** Records follows **
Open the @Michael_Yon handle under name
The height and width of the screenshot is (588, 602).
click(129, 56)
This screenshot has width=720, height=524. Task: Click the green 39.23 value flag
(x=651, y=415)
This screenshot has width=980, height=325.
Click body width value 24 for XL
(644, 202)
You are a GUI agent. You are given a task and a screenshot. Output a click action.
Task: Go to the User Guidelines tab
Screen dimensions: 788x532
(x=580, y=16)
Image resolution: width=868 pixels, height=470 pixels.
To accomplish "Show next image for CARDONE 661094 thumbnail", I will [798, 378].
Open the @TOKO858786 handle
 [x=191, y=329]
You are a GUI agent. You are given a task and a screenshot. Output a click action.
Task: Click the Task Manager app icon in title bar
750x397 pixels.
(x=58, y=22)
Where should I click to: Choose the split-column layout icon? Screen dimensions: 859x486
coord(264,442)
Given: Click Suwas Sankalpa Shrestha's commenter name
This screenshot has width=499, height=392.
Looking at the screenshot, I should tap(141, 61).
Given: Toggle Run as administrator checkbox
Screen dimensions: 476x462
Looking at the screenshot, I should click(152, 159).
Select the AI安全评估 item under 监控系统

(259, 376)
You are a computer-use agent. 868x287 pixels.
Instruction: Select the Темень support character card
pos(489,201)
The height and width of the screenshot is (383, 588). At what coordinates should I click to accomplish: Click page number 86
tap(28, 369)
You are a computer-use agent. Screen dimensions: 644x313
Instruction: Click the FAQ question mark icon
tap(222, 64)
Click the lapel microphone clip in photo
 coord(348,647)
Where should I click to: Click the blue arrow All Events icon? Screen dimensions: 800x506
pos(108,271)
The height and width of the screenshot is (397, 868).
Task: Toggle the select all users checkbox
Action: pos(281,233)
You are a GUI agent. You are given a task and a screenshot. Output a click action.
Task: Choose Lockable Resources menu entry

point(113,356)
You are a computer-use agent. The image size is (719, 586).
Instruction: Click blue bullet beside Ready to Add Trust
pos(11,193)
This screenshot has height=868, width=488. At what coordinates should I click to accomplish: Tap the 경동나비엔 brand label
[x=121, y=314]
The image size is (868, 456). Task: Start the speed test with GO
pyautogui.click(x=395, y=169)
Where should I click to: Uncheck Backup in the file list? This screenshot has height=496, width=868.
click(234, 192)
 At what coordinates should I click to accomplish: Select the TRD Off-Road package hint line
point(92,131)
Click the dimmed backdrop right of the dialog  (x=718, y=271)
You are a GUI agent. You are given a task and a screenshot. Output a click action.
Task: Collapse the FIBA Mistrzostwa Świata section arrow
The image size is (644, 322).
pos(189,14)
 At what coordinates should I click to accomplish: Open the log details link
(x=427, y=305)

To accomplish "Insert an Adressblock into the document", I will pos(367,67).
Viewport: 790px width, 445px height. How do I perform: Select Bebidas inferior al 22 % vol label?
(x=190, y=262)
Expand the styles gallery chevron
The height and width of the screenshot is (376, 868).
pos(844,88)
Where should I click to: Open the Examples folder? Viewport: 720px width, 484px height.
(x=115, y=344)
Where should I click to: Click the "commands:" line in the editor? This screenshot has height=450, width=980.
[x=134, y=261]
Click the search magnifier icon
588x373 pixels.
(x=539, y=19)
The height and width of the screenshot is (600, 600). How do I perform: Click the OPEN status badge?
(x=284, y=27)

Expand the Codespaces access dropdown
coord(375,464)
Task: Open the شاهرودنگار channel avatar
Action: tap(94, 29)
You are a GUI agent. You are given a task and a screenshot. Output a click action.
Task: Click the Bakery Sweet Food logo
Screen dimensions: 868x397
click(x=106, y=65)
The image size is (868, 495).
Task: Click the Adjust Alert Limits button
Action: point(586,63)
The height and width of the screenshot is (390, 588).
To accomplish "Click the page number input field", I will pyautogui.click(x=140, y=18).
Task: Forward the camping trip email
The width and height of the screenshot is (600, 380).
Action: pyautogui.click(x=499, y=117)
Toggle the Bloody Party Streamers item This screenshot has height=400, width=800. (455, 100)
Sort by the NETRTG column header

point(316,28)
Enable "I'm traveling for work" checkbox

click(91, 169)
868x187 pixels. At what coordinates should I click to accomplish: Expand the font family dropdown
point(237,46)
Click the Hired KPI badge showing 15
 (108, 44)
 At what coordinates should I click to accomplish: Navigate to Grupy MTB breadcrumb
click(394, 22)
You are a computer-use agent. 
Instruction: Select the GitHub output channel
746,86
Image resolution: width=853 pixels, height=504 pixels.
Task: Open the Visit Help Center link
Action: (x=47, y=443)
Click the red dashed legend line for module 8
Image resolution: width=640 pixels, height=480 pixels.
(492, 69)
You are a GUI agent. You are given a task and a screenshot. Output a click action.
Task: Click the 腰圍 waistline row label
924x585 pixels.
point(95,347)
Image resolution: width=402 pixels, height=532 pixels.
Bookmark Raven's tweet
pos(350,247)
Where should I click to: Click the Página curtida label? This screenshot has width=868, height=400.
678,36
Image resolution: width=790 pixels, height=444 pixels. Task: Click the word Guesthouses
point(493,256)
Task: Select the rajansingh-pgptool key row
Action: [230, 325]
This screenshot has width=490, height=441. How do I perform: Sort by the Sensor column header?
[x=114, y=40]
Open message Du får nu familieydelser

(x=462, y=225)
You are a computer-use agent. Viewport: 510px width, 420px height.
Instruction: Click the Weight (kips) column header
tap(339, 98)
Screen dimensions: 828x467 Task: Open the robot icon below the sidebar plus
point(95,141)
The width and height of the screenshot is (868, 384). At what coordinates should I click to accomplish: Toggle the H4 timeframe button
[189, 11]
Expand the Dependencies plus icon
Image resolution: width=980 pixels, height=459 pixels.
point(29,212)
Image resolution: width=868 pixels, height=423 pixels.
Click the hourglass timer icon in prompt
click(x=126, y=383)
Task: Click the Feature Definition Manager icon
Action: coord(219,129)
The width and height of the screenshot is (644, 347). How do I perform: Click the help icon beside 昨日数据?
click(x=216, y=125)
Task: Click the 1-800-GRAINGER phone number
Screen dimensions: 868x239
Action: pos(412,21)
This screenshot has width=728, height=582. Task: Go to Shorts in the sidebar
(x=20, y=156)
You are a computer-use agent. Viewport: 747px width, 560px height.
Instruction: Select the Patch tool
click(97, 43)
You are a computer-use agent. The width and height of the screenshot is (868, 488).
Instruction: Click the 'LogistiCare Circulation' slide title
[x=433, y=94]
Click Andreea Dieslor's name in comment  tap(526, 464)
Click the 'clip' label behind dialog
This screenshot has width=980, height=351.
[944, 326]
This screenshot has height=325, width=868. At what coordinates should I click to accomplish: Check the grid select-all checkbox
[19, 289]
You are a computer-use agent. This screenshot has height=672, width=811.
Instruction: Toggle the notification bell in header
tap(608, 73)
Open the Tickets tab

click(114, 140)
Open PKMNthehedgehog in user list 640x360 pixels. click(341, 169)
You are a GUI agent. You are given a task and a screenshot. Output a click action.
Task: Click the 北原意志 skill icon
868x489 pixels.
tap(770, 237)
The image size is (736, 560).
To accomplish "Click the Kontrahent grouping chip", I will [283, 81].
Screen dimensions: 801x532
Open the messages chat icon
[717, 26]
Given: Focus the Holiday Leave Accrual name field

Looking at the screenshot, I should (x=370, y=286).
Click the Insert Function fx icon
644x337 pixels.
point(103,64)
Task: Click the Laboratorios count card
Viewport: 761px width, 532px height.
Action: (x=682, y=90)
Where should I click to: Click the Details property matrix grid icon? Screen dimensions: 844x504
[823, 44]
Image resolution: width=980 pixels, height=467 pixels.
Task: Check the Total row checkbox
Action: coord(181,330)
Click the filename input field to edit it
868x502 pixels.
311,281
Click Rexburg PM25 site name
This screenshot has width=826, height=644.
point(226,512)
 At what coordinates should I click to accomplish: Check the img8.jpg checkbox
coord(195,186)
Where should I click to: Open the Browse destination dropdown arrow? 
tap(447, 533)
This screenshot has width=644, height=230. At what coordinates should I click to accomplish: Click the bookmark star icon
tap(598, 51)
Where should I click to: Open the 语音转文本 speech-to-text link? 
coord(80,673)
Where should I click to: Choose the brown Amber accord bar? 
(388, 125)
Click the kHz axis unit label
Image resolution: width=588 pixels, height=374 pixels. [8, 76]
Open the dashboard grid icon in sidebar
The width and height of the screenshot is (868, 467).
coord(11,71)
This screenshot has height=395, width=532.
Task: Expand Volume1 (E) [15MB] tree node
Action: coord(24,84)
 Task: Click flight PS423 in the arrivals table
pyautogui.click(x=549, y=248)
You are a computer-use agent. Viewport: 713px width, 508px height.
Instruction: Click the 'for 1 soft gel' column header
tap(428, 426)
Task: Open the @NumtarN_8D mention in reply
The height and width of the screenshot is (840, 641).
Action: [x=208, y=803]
** End of Records **
Problem statement ▸ Using the data above, copy each line that contains "will".

Written response ▸
To accomplish "Show next image for CARDONE 661094 thumbnail", I will [798, 378].
To accomplish "Insert an Adressblock into the document", I will pos(367,67).
To accomplish "Click the page number input field", I will pyautogui.click(x=140, y=18).
To accomplish "Click the Kontrahent grouping chip", I will [283, 81].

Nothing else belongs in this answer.